> _Exercise goal_
Beginning with the line that holds "Terms of Use (110, 2521)", write out each line exactly as it stands until the end of the data, and include no pictures.

(Extracted records begins)

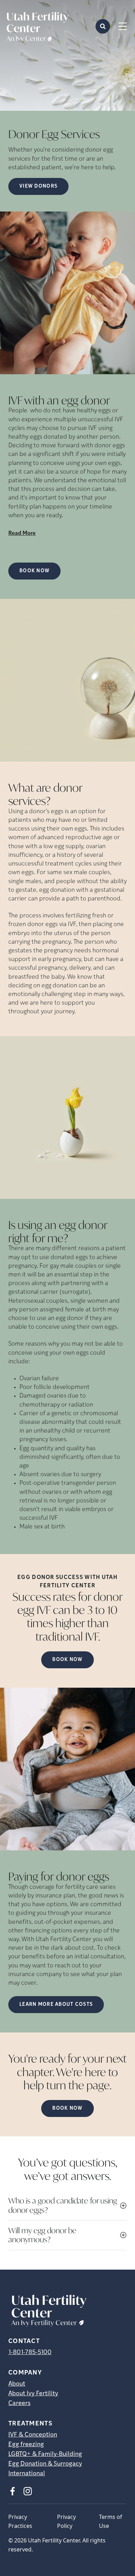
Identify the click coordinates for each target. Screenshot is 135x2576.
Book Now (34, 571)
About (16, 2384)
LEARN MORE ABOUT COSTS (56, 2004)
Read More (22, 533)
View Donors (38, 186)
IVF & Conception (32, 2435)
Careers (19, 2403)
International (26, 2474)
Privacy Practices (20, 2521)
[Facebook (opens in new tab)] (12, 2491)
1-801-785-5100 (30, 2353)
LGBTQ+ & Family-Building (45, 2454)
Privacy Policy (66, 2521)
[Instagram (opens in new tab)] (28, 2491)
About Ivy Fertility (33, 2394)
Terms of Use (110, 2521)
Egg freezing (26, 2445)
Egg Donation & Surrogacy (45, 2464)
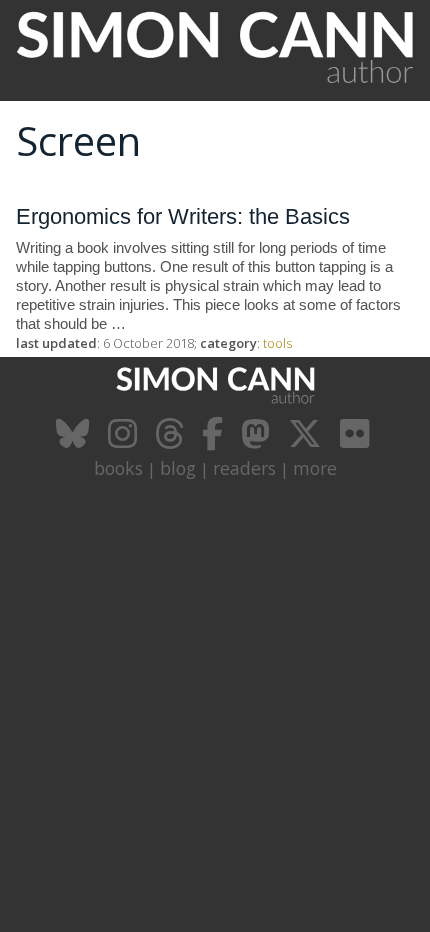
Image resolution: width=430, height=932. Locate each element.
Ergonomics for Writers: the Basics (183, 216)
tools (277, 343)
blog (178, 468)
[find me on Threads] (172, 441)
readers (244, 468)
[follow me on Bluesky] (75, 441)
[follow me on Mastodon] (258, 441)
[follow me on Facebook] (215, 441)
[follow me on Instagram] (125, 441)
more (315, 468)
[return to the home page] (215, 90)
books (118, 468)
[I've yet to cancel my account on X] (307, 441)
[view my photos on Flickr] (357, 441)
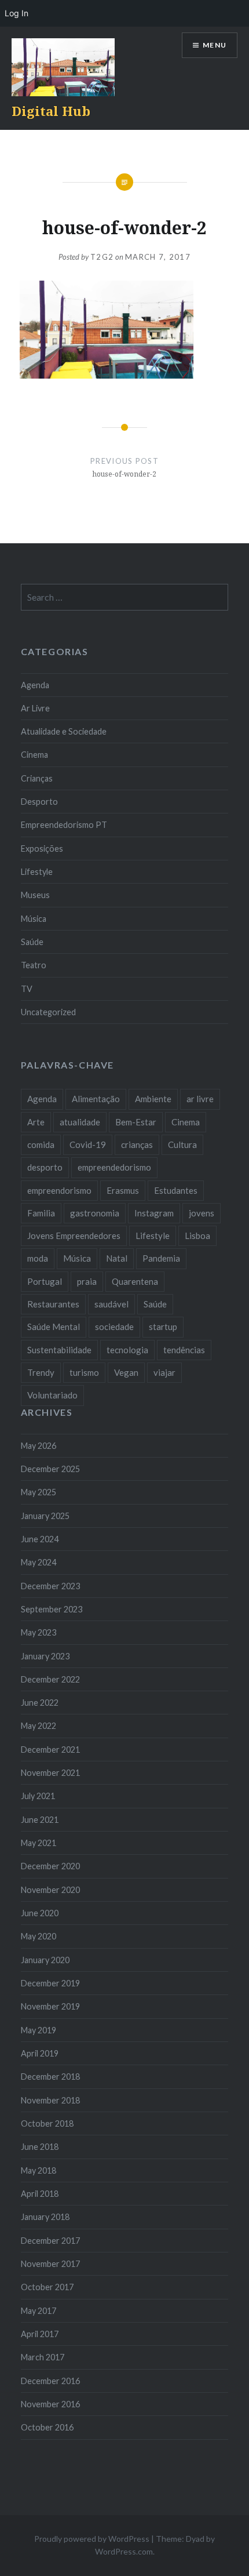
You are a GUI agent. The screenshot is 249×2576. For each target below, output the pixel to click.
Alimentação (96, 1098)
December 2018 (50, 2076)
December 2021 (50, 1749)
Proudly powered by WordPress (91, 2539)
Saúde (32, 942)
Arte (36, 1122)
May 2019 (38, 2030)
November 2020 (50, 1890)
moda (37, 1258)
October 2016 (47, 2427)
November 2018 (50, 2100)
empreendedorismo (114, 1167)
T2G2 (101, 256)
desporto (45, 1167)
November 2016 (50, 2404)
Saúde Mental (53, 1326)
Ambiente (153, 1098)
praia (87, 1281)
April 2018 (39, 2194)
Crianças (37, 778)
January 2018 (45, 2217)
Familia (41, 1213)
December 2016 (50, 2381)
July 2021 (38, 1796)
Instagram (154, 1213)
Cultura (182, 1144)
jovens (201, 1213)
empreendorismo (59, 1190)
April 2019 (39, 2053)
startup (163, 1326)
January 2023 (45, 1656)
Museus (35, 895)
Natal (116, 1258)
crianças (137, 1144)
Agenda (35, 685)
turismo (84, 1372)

(Extracted records ends)

> _Response_
Terms of Use (110, 2521)
Egg freezing (26, 2445)
Egg Donation & Surrogacy (45, 2464)
Image resolution: width=430, height=932. Locate each element.
Ergonomics for Writers: the Basics (183, 216)
tools (277, 343)
blog (178, 468)
[find me on Threads] (172, 441)
readers (244, 468)
[follow me on Bluesky] (75, 441)
[follow me on Mastodon] (258, 441)
[follow me on Facebook] (215, 441)
[follow me on Instagram] (125, 441)
more (315, 468)
[return to the home page] (215, 90)
books (118, 468)
[I've yet to cancel my account on X] (307, 441)
[view my photos on Flickr] (357, 441)
You are a GUI agent. The screenshot is 249×2576. For each target below, output the pixel to click.
Alimentação (96, 1098)
December 2018 (50, 2076)
December 2021 (50, 1749)
Proudly powered by WordPress (91, 2539)
Saúde (32, 942)
Arte (36, 1122)
May 2019 (38, 2030)
November 2020 (50, 1890)
moda (37, 1258)
October 2016 (47, 2427)
November 2018 (50, 2100)
empreendedorismo (114, 1167)
T2G2 (101, 256)
desporto (45, 1167)
November 2016 (50, 2404)
Saúde Mental (53, 1326)
Ambiente (153, 1098)
praia (87, 1281)
April 2018 (39, 2194)
Crianças (37, 778)
January 2018 (45, 2217)
Familia (41, 1213)
December 2016 (50, 2381)
July 2021 (38, 1796)
Instagram (154, 1213)
Cultura (182, 1144)
jovens (201, 1213)
empreendorismo (59, 1190)
April 2019 (39, 2053)
startup (163, 1326)
January 2023 (45, 1656)
Museus (35, 895)
Natal (116, 1258)
crianças (137, 1144)
Agenda (35, 685)
turismo (84, 1372)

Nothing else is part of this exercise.